The all-important US services sector rebounded in December, underscoring steady economic activity as American companies hit a year-end rush, according to an industry survey released Tuesday.

The bump in the Institute for Supply Management's services index a drew a stark contrast with the manufacturing sector, which has been in recession for months and in December hit its weakest activity in a decade.

ISM said its non-manufacturing index rose 1.1 points to 55 percent last month, surpassing economists' expectations to rise to its highest level since August. Services is by far the largest segment of the US economy, and any reading of the ISM index above 50 indicates growth.

As the 2019 holiday shopping season reached its peak, retailers reported strong activity, while the entertainment, management and health care also saw healthy growth.

But education, real estate, wholesale trade and mining, an industry which includes the oil sector, reported slowing activity.

"We've seen many of our respondents saying they're getting their year-end orders in," ISM survey chair Anthony Nieves told reporters on Tuesday.

Shoppers in New York City just before Christmas 2019
Shoppers in New York City just before Christmas 2019 GETTY IMAGES NORTH AMERICA / David Dee Delgado

A spate of recent good economic news -- including a truce in the US-China trade war, reassurance from the Federal Reserve that it will not raise interest rates and continued job creation -- helped support the services sector, he said.
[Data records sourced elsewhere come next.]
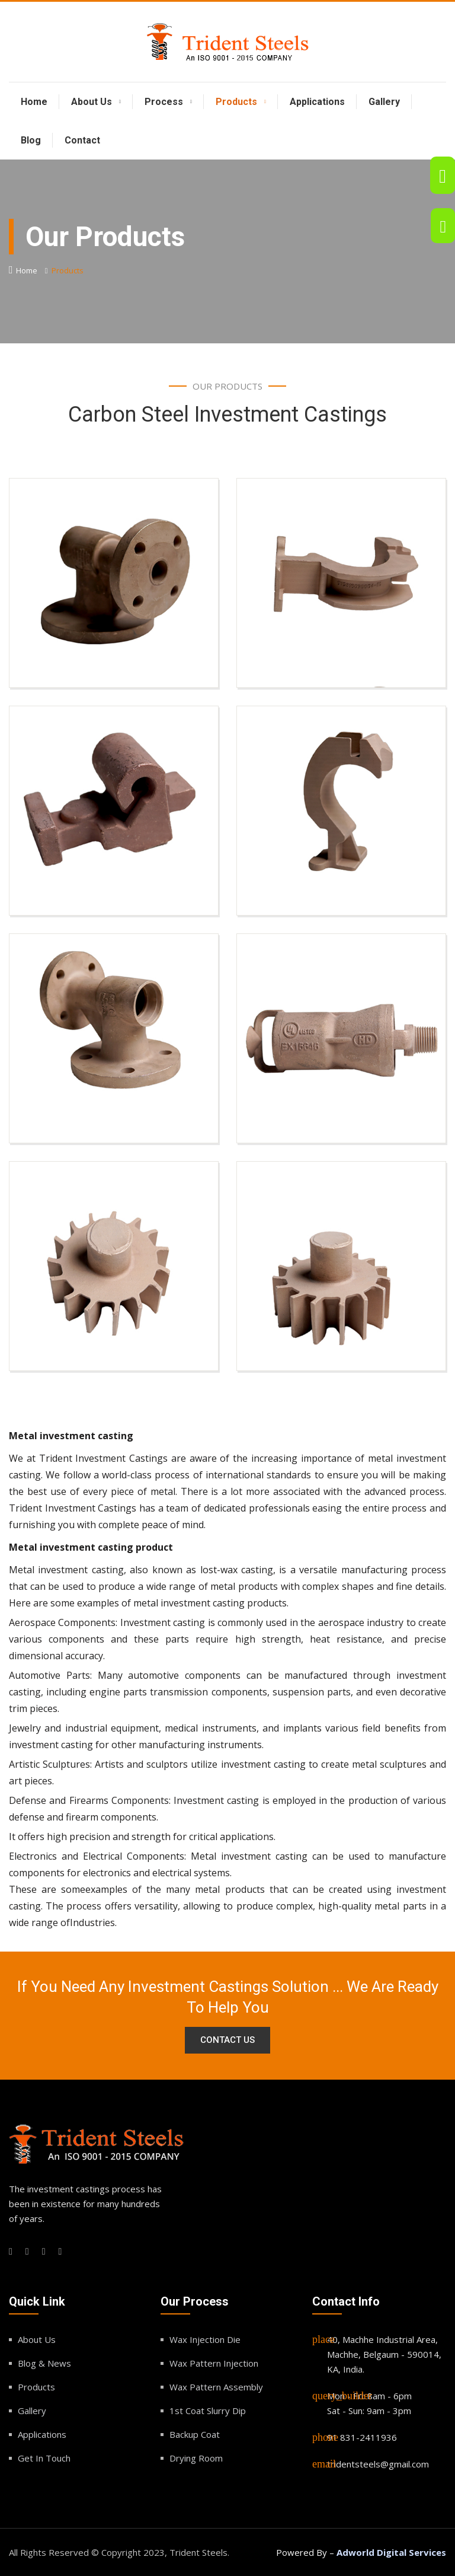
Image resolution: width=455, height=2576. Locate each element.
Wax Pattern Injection (213, 2363)
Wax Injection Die (205, 2339)
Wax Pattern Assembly (216, 2387)
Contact (82, 140)
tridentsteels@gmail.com (378, 2464)
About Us (91, 101)
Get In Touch (44, 2458)
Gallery (384, 101)
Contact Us (227, 2040)
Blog (31, 140)
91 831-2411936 (362, 2437)
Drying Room (196, 2458)
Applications (317, 101)
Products (236, 101)
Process (164, 101)
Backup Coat (194, 2434)
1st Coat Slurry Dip (207, 2410)
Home (34, 101)
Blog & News (44, 2363)
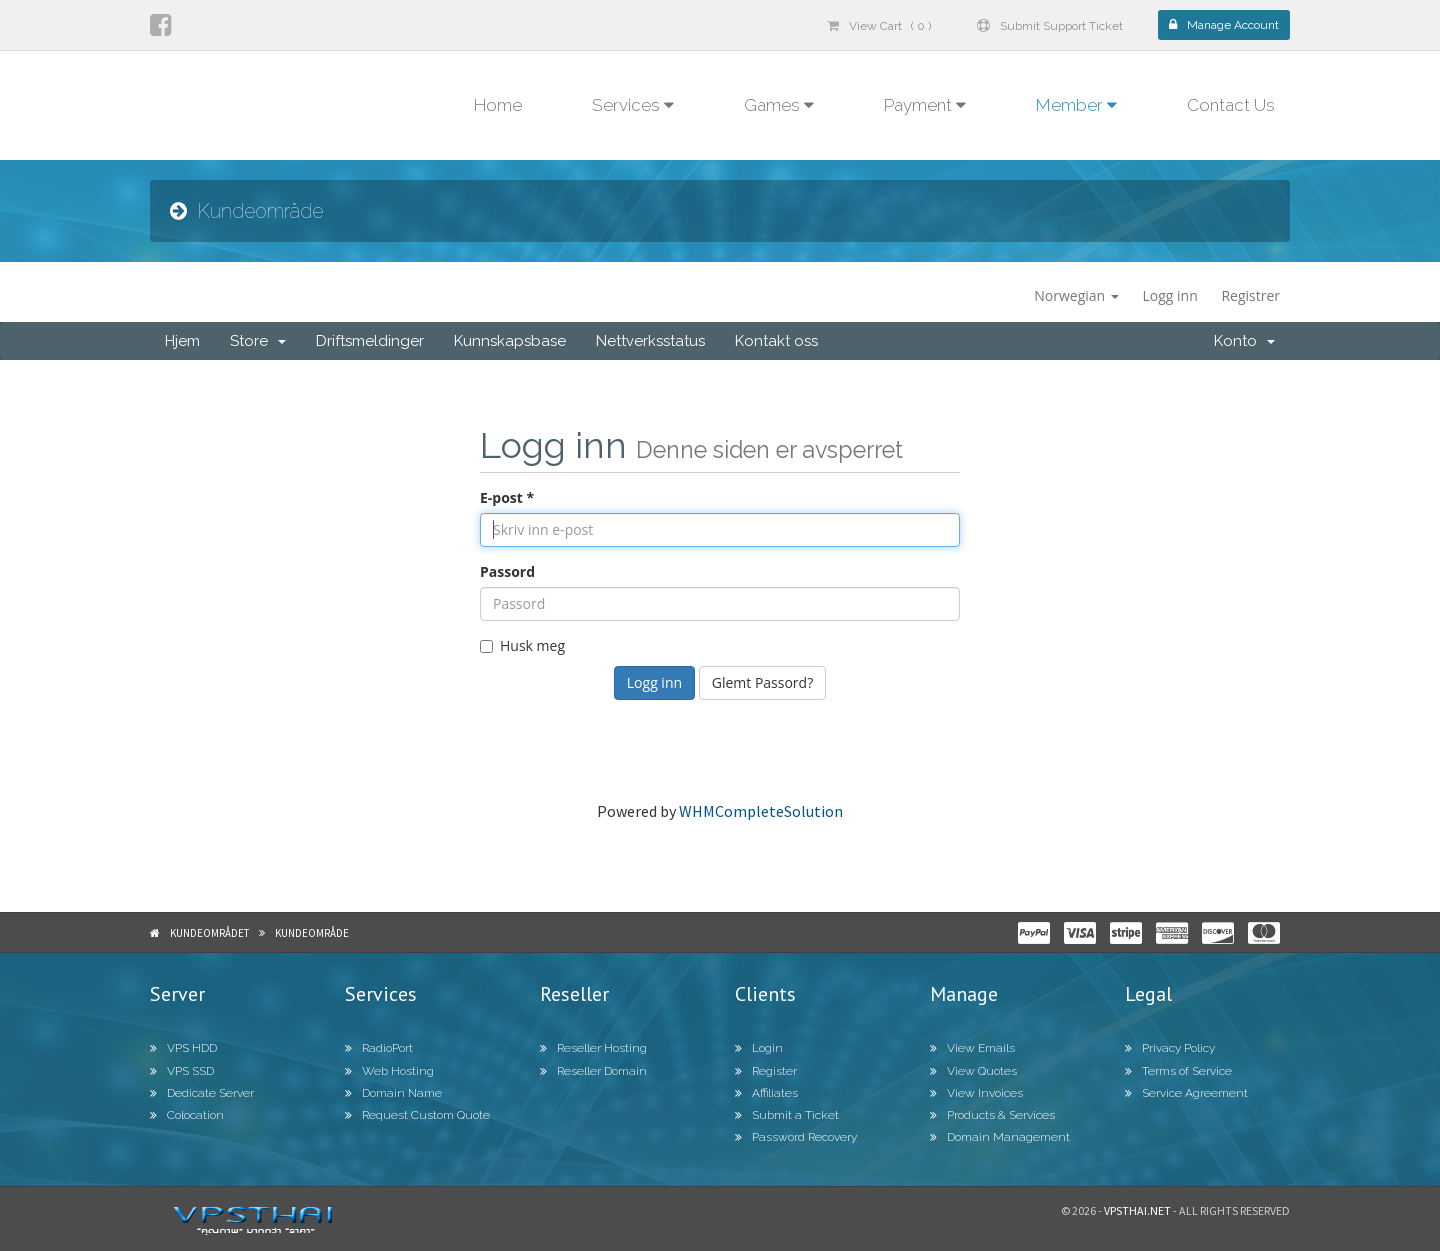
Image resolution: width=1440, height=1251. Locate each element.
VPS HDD (183, 1048)
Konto (1244, 341)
"As employment goes, that's how this sector goes. All that good, positive news has been helping the consumer psyche."

But the details of the survey showed the backlog of orders continued to shrink, but at a slower pace, while export orders grew, also at a slower pace, both of which could point to less robust expansion in the coming months.

Analysts at Oxford Economics said it expected "solid, albeit slower growth" in the service sector in early 2020.

"Cooler employment trends, continued cautious business investment and softer consumer spending momentum will lead to more modest domestic momentum in 2020," the firm said in a commentary.